Following all of today's criticism, the company released a statement saying that it's not really aiming to kill mom and pop shops. "Challenging the urban corner store is not and has never been our goal," wrote co-founder and CEO Paul McDonald." Corner stores have been fixtures of their neighborhoods for generations. They stock thousands of items, far more than we could ever fit on a few shelves. Their owners know what products to carry and in many cases who buys what. And they're run by people who in addition to selling everything from toilet paper to milk also offer an integral human connection to their patrons that our automated storefronts never will."
It's the sort of statement that any businessperson would make upon realizing they stepped into a shitstorm. He goes on to say that he hopes to "bring commerce to places where commerce currently doesn't exist." And McDonald also hopes to create jobs, rather than take them away. Even if he's being sincere, though, basic economics tells another story. If people are buying products at a Bodega box, instead of a corner store, that's less money for the store. Bodega currently has 80 locations on the West Coast, and the company plans to go national soon, with the hopes of reaching 1,000 spots by the end of 2018.
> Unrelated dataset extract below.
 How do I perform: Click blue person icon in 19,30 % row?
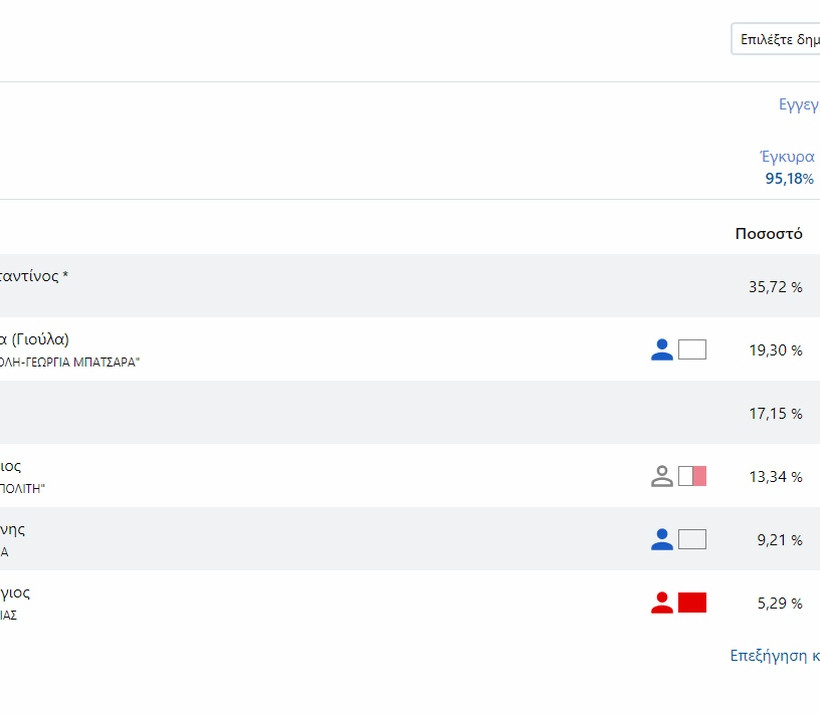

Like Juicero, Bodega seems like an overcomplicated solution to a problem nobody is having. But even if the company's expansion plans don't work out -- and given the typical failure rate of most startups, it likely won't -- its technology could eventually be repurposed into existing vending machines. The combination of image recognition and web connectivity could make it much easier to grab a candy bar, without worrying about it getting stuck.
No, Bodega won't kill your bodega. But hopefully it'll make future startup founders, and the investors who support them, think a bit harder about the ideas they pursue.